* Text under study *
──────

A new Medicine degree for the future

UPF and Hospital del Mar are joining forces to create a new degree adapted to the needs of current and future medical doctors, using innovative teaching in both content and form.

Future doctors will be trained in collaboration between UPF and Hospital del Mar, in the unique context of the PRBB. Photo by National Cancer Institute on Unsplash

In the 2021-2022 academic year, Pompeu Fabra University will renew its degree in Medicine, in collaboration with the Hospital del Mar, in what will be the end of the joint degree with the UAB they had until now. From the next academic year, the future doctors will receive training with a greater clinical focus and a clear orientation towards medicine based on biomedical research, thanks to the unique biosanitary environment formed by the Mar University Campus, the Hospital del Mar and the Barcelona Biomedical Research Park (PRBB) .

The new degree “will be an excellent opportunity to combine teaching, healthcare and research profiles in the field of Health Sciences. It must be the benchmark for future doctors in our country,”, says David Comas, director of the Department of Experimental and Health Sciences, Pompeu Fabra University (DCEXS-UPF).

The collaboration between UPF and Hospital del Mar, in the context of the PRBB, will be an opportunity to combine teaching, healthcare and research profiles in health sciences.

The new studies will be adapted to the changes that medicine is experiencing, with new diagnostic techniques and innovative therapies. Also innovative will be the teaching methodologies that will be used, student-centred and with a strong focus on teamwork and other non-cognitive skills, in order to train comprehensive professionals from a humanistic point of view.

──────

* Records *

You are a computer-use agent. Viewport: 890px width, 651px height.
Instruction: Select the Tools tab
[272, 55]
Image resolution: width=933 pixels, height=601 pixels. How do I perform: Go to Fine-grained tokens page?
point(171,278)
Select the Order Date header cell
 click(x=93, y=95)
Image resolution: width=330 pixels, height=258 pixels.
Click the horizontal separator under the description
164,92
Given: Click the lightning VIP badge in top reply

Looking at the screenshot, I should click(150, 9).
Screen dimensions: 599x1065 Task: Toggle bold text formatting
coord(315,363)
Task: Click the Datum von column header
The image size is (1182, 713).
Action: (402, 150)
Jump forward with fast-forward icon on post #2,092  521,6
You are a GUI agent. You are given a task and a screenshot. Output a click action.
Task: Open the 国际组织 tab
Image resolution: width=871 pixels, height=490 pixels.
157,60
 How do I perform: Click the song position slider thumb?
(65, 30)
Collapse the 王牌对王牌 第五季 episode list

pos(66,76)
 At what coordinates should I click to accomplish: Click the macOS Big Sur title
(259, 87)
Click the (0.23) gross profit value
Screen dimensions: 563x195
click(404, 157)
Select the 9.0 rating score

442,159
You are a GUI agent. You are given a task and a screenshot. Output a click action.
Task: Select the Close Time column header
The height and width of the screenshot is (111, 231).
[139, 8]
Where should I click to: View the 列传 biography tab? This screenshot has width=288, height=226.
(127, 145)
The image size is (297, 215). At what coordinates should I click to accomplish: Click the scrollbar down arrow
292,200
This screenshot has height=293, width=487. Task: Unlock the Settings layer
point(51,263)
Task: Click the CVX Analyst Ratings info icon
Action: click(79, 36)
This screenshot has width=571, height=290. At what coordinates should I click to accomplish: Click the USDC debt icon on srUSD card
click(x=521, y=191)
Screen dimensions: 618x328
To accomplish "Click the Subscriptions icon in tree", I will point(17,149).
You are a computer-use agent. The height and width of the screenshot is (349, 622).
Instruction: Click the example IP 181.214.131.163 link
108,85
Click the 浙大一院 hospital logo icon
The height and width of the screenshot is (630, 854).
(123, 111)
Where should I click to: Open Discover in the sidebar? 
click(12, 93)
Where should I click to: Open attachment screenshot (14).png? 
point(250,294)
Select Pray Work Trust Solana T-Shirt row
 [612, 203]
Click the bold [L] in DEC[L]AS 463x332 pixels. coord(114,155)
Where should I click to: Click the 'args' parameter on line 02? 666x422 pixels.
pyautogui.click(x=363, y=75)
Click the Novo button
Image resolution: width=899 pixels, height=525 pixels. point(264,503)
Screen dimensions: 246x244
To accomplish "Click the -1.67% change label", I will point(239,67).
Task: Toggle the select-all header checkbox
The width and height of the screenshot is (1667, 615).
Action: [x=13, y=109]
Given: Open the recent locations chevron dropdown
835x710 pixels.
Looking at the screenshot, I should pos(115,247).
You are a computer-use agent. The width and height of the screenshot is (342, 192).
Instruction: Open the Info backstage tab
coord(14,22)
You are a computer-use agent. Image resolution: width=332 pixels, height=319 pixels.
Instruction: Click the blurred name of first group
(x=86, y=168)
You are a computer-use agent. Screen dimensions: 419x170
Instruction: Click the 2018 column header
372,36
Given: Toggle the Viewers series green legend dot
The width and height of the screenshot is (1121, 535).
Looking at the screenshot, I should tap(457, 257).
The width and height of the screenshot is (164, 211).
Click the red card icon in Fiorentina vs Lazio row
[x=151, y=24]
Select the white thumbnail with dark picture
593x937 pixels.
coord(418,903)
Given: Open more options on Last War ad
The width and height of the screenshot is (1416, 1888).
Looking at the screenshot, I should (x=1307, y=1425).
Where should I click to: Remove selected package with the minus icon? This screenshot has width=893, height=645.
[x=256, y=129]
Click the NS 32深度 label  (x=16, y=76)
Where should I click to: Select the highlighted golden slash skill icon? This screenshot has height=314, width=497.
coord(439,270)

──────

* Task 1 *
Answer these questions using the article on the new Medicine degree:
(a) In which academic year will Pompeu Fabra University renew its degree in Medicine?
(b) What position does David Comas hold?
(c) What will the new teaching methodologies focus strongly on?
* Task 2 *
In the article on the new Medicine degree, rewrite the passage between "Future doctors will be" and "Research Park (PRBB) .", inclusive, changing every "academic year" to "school year".

* Exercise result 1 *
(a) The 2021-2022 academic year.
(b) He is director of the Department of Experimental and Health Sciences, Pompeu Fabra University (DCEXS-UPF).
(c) Teamwork and other non-cognitive skills.

* Exercise result 2 *
Future doctors will be trained in collaboration between UPF and Hospital del Mar, in the unique context of the PRBB. Photo by National Cancer Institute on Unsplash

In the 2021-2022 school year, Pompeu Fabra University will renew its degree in Medicine, in collaboration with the Hospital del Mar, in what will be the end of the joint degree with the UAB they had until now. From the next school year, the future doctors will receive training with a greater clinical focus and a clear orientation towards medicine based on biomedical research, thanks to the unique biosanitary environment formed by the Mar University Campus, the Hospital del Mar and the Barcelona Biomedical Research Park (PRBB) .